I have discussed the patient donation of data before, and the first objection I heard was from a data scientist who worried that the volume of patient records collected in this manner would be too small to yield any meaningful insights. While this may be true at first, I believe that over time patients will come to prefer to set their own limits on data sharing rather than be stuck with the one-size-fits-none approach available under HIPAA. In addition, the data made available in this fashion will be more valuable than that available as de-identified data for research precisely because there are more identifiers attached.

In a perfect world, freely sharing personally identifiable health information would not be problematic. In the real world, of course, it is. Revealing information is revealing vulnerability, and vulnerable populations experience discrimination — in health care, in employment, in housing and in other accommodations — despite the laws prohibiting such discrimination. That is why we tend to favor privacy regulation as the counterbalance to more mobile data. These are, in fact, the two faces of the HITECH Act: promoting the proliferation of EHRs while at the same time promulgating protections and stricter controls on the sharing of the information in those EHRs. This is why the White House’s precision medicine initiative was highlighted in tandem with a renewed emphasis on enforcement of patient data privacy and security regulations.

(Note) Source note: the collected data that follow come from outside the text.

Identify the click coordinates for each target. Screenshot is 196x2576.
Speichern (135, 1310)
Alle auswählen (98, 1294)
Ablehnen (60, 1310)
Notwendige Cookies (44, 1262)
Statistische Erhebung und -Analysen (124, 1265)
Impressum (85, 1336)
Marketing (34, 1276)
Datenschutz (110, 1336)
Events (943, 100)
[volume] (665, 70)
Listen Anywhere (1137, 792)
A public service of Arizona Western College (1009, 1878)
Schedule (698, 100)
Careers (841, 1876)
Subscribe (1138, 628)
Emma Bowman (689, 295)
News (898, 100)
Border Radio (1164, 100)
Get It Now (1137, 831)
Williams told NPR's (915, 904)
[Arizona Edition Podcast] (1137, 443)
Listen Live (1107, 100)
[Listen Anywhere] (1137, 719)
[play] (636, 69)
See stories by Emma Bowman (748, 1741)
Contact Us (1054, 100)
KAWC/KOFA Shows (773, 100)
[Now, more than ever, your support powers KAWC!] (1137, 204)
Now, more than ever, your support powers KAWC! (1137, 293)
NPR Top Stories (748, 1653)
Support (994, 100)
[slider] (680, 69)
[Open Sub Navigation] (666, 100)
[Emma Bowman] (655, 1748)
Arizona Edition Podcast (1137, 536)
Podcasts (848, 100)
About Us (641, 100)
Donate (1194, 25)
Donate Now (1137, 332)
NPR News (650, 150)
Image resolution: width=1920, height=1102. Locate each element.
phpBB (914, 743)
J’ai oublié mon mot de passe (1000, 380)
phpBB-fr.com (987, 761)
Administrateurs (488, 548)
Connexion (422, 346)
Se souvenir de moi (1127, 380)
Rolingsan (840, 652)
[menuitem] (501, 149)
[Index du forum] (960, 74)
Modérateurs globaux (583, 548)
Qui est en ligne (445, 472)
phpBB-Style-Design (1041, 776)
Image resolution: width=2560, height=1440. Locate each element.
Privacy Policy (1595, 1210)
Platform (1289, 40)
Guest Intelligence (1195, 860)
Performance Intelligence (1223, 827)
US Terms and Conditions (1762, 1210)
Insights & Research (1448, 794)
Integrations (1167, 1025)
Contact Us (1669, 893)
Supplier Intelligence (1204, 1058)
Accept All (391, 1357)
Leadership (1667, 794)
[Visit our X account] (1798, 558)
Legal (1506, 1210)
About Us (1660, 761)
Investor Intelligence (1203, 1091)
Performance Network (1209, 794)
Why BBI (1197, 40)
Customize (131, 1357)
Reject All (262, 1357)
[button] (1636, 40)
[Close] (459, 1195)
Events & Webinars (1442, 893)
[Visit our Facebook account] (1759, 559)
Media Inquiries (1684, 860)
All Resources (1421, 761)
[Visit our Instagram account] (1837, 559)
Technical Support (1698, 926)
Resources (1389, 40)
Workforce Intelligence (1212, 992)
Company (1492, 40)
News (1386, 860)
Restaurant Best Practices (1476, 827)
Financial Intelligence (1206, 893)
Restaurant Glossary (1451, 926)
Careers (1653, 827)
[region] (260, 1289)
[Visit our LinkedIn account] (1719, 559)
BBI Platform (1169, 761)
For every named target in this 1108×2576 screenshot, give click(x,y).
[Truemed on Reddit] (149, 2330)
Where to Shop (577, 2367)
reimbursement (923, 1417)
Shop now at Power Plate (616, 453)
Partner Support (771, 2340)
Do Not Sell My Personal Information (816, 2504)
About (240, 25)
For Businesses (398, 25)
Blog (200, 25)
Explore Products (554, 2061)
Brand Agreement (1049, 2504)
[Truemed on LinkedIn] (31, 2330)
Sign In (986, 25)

Ultimately, however, the protections prove to be inadequate (witness the innumerable data breaches experiences in the health sector), and the secondary use of the health data in these records is impeded by the privacy rules.

Published surveys on attitudes regarding privacy show that more than 95% of patients who are active social media users would agree to share their records without having them de-identified to HIPAA standards in order to help other patients — even though more than two-thirds of those same patients anticipate that they may suffer negative consequences as a result of the more open sharing of this clinical information. This represents a paradigm shift that is a product of our connected age, and it is a mindset that we should recognize — and use — for the greater good.

Information silos have been blamed for preventable harm in the past. It is clear that silos are still causing harm, and it is equally clear that we have tools available to us that will improve health at both the individual and population levels. Let’s use them.

A version of this post first appeared on the late, great iHealthBeat.